Re: Global BGP - 2001-06-23 - Vendor X's statement...

  • From: Brett Frankenberger
  • Date: Tue Jun 26 18:45:17 2001

> On Tue, 26 June 2001, "Chance Whaley" wrote:
> > How would you like Vendor X to liberally handle the situation? There is
> > a point when being too liberal causes issue - like this one. The idea is
> > that if the original peer followed the spec it would of been contained
> > at the source and this would of never happened. Where is the line?
> > Something about GIGO comes to mind.
> 
> I would prefer implementations (not vendors) reject the one router which
> they don't like, and accept the other 100,000+ routes in the global Internet
> without flapping BGP sessions.
> 
> Killing 100,000 routes because you don't like one seems a bit excessive.

But an invalid route should never be received.  If it is, something is
fundamentally wrong.  It's not like, say, a CRC or Checksum error,
which indicated that a packet got corrupted.  That's a normal occurance
and dropping the packet (and then moving on) is the right thing to do.

But when we're talking about malformed BGP advertisements, we
know with a high degree of certainty that the sender is broken.  We
don't know how broken, nor do we know the details of the brokenness,
but we know that it's broken.  So our options are:

(1) Reject the one bogus route, accept everything else, thereby
assuming that the brokenness extends only to that one route.

(2) Send a NOTIFY, drop everything, because we don't want to be
accepting routes from a known-to-be-broken route.  (It is important to
note that we don't know that the other, non-malformed, routes are good. 
We only know that they aren't malformed.  They may or may not actually
be valid.)

Given that we're talking about the routing information for the core of
the Internet, the most reasonable thing to do seems to be (2): Discard
Everything.  After all, we *know* that the stuff being discarded is
coming from a broken router ... we just don't know how broken that it
is.  Why gamble with the backbone by assuming that "hey, it's broken,
but the brokenness doesn't extend to sending wrong but correctly formed
advertisements".  (Whether or not discarding everything, then bring
the session right back up, downloading routes, eventually getting to
themalformed one, and repeating the process is a good idea is a
different question.)

Do I wish my dual-homed routers would accept everything else and just
ignore the bad route.  Sure.  But even if the "everything else" is
crap, it's not going to get beyond the edge of my network, because I'm
not a big provider and I have no BGP anywhere except the edge, and I
don't pass what I receive via BGP beyond my network (i.e.

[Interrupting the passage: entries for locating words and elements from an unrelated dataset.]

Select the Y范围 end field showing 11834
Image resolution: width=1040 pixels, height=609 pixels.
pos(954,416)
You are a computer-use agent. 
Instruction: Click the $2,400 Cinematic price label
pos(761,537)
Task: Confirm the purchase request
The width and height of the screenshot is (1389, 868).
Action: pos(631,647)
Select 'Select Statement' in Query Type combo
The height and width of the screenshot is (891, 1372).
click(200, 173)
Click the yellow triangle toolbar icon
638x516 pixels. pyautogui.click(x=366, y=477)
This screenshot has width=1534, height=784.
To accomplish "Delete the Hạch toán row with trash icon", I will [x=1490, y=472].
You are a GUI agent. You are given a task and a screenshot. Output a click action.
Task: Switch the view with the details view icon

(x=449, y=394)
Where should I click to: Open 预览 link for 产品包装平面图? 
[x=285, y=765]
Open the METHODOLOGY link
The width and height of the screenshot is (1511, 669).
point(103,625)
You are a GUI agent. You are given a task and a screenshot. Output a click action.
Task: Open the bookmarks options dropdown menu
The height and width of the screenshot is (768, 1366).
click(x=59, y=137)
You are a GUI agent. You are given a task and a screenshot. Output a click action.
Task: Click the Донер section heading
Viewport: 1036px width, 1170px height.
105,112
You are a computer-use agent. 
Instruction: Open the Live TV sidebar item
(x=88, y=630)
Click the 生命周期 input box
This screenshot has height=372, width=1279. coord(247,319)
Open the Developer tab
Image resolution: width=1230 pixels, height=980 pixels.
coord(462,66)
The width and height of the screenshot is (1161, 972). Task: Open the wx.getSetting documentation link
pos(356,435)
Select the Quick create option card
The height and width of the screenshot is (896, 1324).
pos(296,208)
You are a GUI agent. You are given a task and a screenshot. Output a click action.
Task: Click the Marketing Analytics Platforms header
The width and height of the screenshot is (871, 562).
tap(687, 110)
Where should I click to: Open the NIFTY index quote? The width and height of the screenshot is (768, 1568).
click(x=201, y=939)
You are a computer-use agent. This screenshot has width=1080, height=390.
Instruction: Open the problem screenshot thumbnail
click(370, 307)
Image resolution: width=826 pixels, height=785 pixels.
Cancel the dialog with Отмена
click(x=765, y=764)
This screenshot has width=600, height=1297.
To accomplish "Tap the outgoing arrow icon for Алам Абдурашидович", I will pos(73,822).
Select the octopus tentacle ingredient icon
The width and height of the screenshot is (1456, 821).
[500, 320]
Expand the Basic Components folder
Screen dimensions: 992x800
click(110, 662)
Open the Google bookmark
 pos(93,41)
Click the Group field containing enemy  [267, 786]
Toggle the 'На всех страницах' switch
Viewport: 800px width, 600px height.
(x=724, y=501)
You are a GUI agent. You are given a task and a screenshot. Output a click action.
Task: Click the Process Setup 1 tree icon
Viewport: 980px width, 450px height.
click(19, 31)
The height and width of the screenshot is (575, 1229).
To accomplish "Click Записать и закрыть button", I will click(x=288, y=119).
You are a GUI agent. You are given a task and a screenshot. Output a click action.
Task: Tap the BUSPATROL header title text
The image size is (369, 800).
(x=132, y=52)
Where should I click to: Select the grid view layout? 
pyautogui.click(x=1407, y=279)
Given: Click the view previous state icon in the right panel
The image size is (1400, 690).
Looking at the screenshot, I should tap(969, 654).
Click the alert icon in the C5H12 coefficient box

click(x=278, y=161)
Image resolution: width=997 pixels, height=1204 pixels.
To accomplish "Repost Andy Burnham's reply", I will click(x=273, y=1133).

I only
advertise my routes).

Do I think UUnet should propogate decent-looking routes that it got
from a known-to-be-broken neighbor and pass then through its core and
on to it's peers and BGP-connected transit customers?  Probably not. 
The penalty for passing on a bogus information is too high.  "Be
conservative in what you accept" might suggest that the session should
be kept up and the one bad advertisement be discarded, but "Be
conservative in what you send" would tend to argue for never, under any
ciscumstances, passing on routes that you received from a
known-to-be-broken router.

And, of course, there's the lack of data issue.  There have been at
least three signifigant outages that were the result of BGP flappage
caused by malformed AS paths.  In three cases, it is generally believed
that the Internet would have been better off had the BGP sessions
stayed up and just hte one malformed advertisement been discarded.  

Should we therefore change the protocol?  We don't know, because we
don't know how many times the "if it sends someting bogus, assume it's
seriosuly broken and discard everything" rule has saved the Internet
from a signifigant outage.

At a minimum, if we're going to change the RFC based on the notion that
"single malformed advertisements from otherwise functional routers" are
signifigantly more prevalant that "routers that advertise a bunch of
crap, some of which is correctly formed", we should at least have some
data suggesting that it is in fact more prevalant.  (We should also
consider the consequences of getting this one wrong.)

     -- Brett